Top of RECORD EXTRACTS
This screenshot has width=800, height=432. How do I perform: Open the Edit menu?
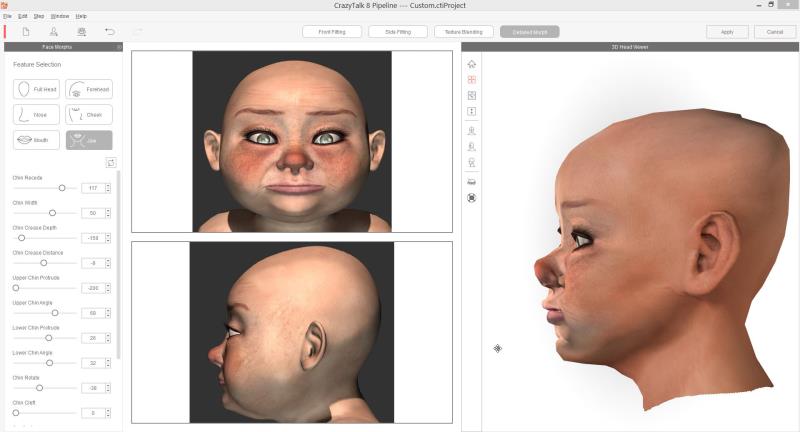pyautogui.click(x=22, y=16)
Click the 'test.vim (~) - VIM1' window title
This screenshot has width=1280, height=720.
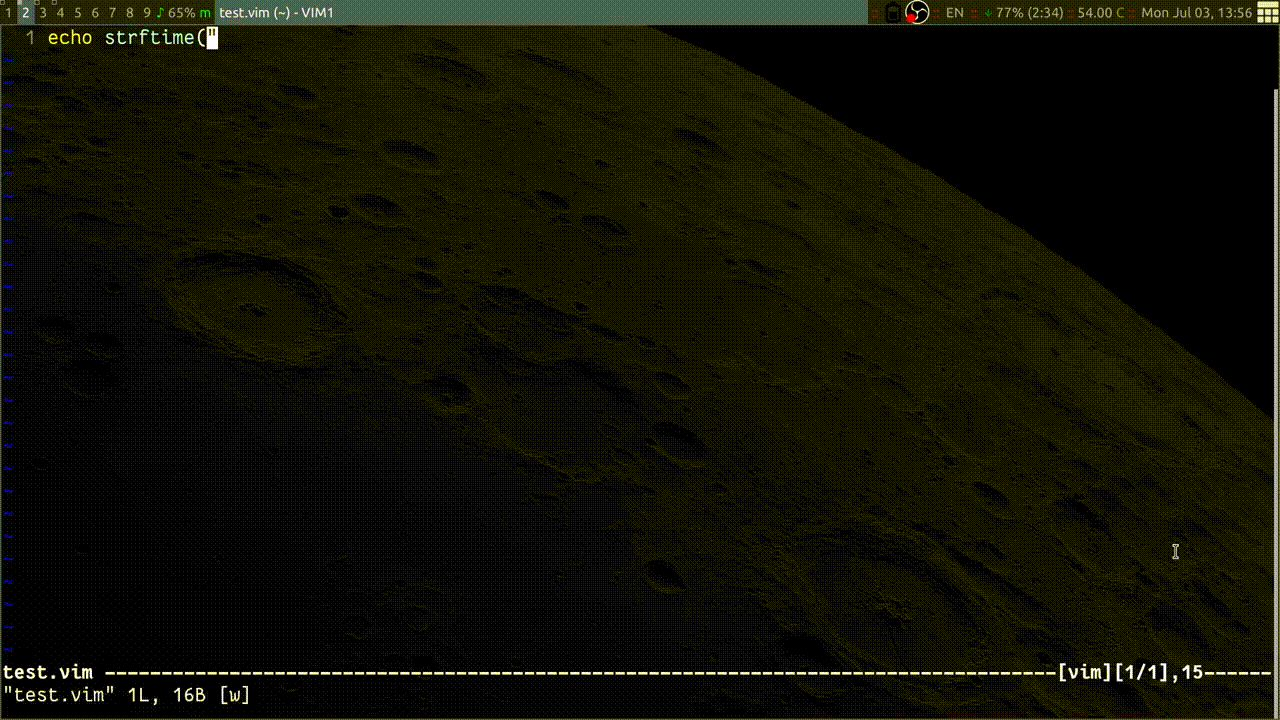click(276, 13)
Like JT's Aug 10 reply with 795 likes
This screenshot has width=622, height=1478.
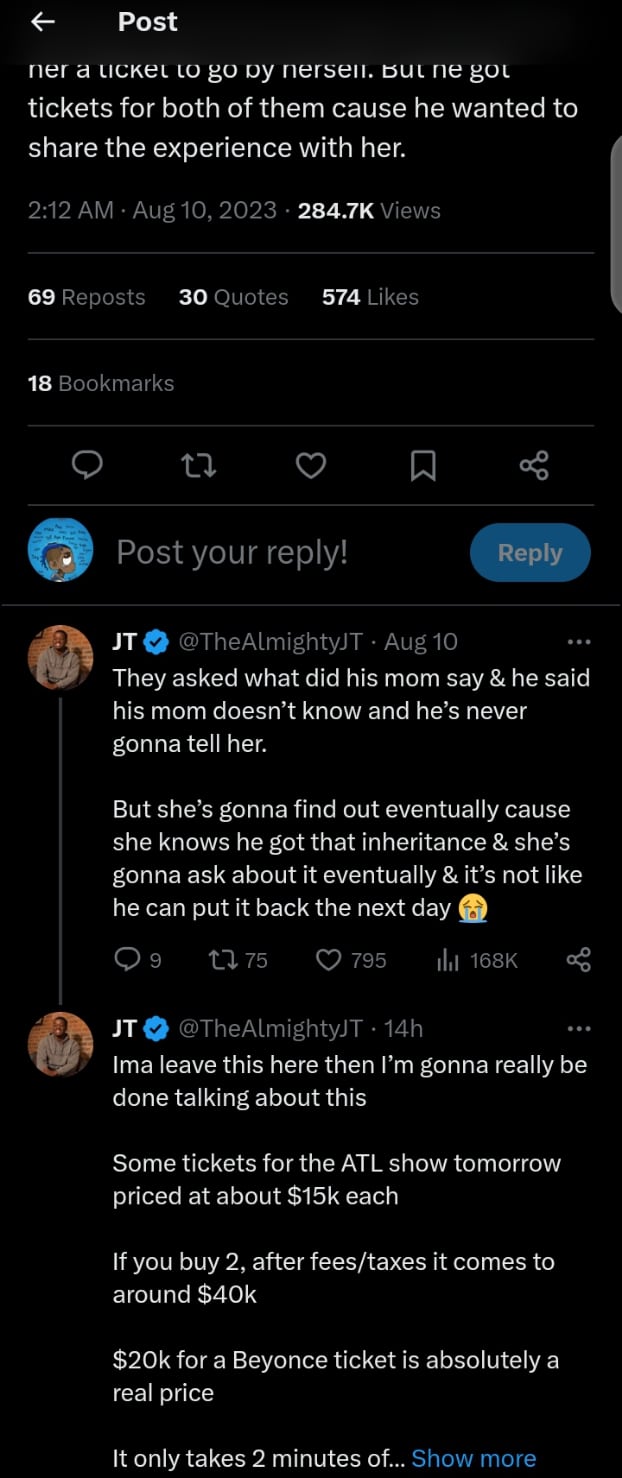point(329,960)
Bottom of RECORD EXTRACTS
WHAT NEEDS TO BE DONE → Leave every picture out and copy precisely the lines from the one containing "This screenshot has width=1280, height=720." through the last line of the data above, both ends included.

SOLUTION TO THE PROBLEM →
This screenshot has width=1280, height=720.
click(276, 13)
Like JT's Aug 10 reply with 795 likes
This screenshot has width=622, height=1478.
point(329,960)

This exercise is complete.